La Charité anticipatrice : Pour les membres de ce courant qui partagent un regard de Foi, Dieu est à l’origine de toute vie. Plus encore, il se communique lui-même et, scandale des scandales, il prend visage d’homme pour révéler sa divinité. Par son incarnation et son message d’Amour, le Christ partage avec tous la vie même de Dieu en surabondance. Par l’Eucharistie, la communion entre les hommes est don de soi. Le pauvre devient image de Dieu et frère de tous. Dès lors, chaque élément de richesse porte en lui une destination universelle au service du bien commun. La Charité ainsi vécue se veut anticipatrice, annonciatrice d’une justice qui reste à mettre en œuvre dans les lois des pays et dans les rapports internationaux. D’un Martin de Tours partageant son manteau à Jean XXIII abandonnant la tiare, en passant par nombre de congrégations religieuses au service des souffrants aujourd’hui pris en charge par la plupart des Etats, c’est toujours la même histoire, le même bon qualitatif qui va marquer durablement les rapports entre les hommes et entre les peuples.

La mise en œuvre des principes coraniques, la zakat aumône obligatoire et la sadaqa, aumône complémentaire volontaire. La zakat est destinée :

aux pauvres et aux indigents,

aux administrateurs qui ont la responsabilité des affaires de la zakat,

à toute personne susceptible de se convertir à l’Islam si on lui fait un don (ce qui permet aux ONG islamiques de justifier leur prosélytisme),

à l’affranchissement des esclaves,

aux personnes endettées de façon licite,

à ceux qui luttent pour le jihad (ce qui permet de financer les combattants même riches, Algérie, Afghanistan, Hezbolllah, en armes, transports, nourriture, vêtements),

aux voyageurs dont les déportés ou les réfugiés même riches qui possèdent de l’argent mais ne peuvent en faire usage, et auxquels s’ajoutent les SDF, les enfants trouvés et les orphelins



Ces idéologies fondatrices, même si elles ne s’interdisent pas d’aller chercher des références dans les autres familles, vont d’elles même induire bien des pratiques différentes en matière de projet, d’organisation, d’action, de communication, de rapport au politique.
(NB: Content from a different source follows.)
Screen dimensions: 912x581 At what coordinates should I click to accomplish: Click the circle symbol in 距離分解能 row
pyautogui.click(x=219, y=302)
Les origines chronologiques

Toujours avec le risque de la caricature, on peut distinguer plusieurs générations de l’humanitaire récent.

La première génération vient en réaction aux conditions et conséquences des guerres de deux derniers siècles : Solferino pour Henri Dunant et la Croix Rouge, la guerre d’Espagne pour le Secours rouge qui deviendra quelques années plus tard le Secours populaire, et deuxième guerre mondiale pour le Secours Catholique en France. Tous trois portent dès l’origine une attention particulière aux personnes et proposent leur concours pour participer aux efforts de reconstruction de l’époque. Ils ont plusieurs points en commun : une idéologie fondatrice forte, la primauté du bénévolat, la participation à des réseaux internationaux qu’ils reçoivent d’entrée, réseaux d’Etats pour la Croix Rouge, politiques et syndicaux pour le Secours populaire, ecclésiaux pour le Secours Catholique. Qu’une crise survienne, chacun d’entre eux bénéficie de partenaires locaux qui sont là avant, pendant et qui resteront chez eux après la catastrophe. En cas de crise, la question n’est pas de savoir s’ils vont partir ou pas, mais d’apprécier dans quelles conditions ils vont poursuivre leur action. Autres spécificités, ils ont su évoluer, se développer et passer de la distribution de biens en tous genres à la promotion des personnes. La pauvreté dans les pays riches a été pour eux la provocation qui leur a permis de passer d’un statut de généraliste de l’action caritative à celui de multi spécialiste.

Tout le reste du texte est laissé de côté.